The answer must be every line below that contains the string "agent".

╭─ SOURCE INFORMATION

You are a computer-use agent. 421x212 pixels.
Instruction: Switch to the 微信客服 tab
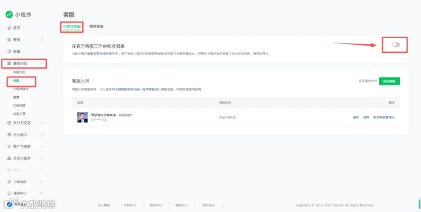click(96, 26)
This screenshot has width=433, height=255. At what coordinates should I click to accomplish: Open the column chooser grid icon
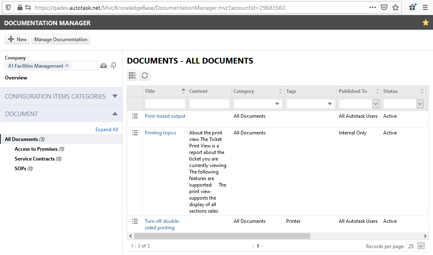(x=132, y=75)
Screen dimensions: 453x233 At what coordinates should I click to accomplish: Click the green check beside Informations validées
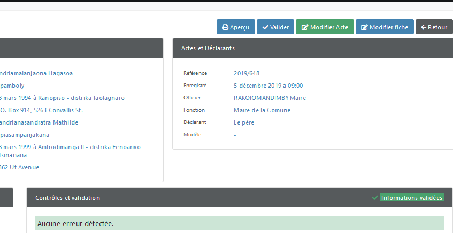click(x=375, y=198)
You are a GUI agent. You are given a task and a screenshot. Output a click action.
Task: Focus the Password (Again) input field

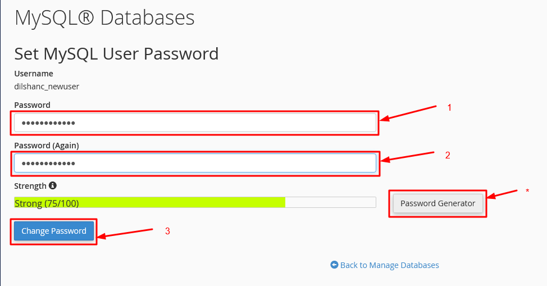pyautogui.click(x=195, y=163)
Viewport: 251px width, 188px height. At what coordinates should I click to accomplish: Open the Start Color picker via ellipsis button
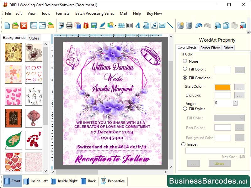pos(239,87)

╰─

- **WRITTEN ANSWER**
You are a computer-use agent. 421x212 pixels.
You are a GUI agent. You are given a task and a screenshot. Output a click action.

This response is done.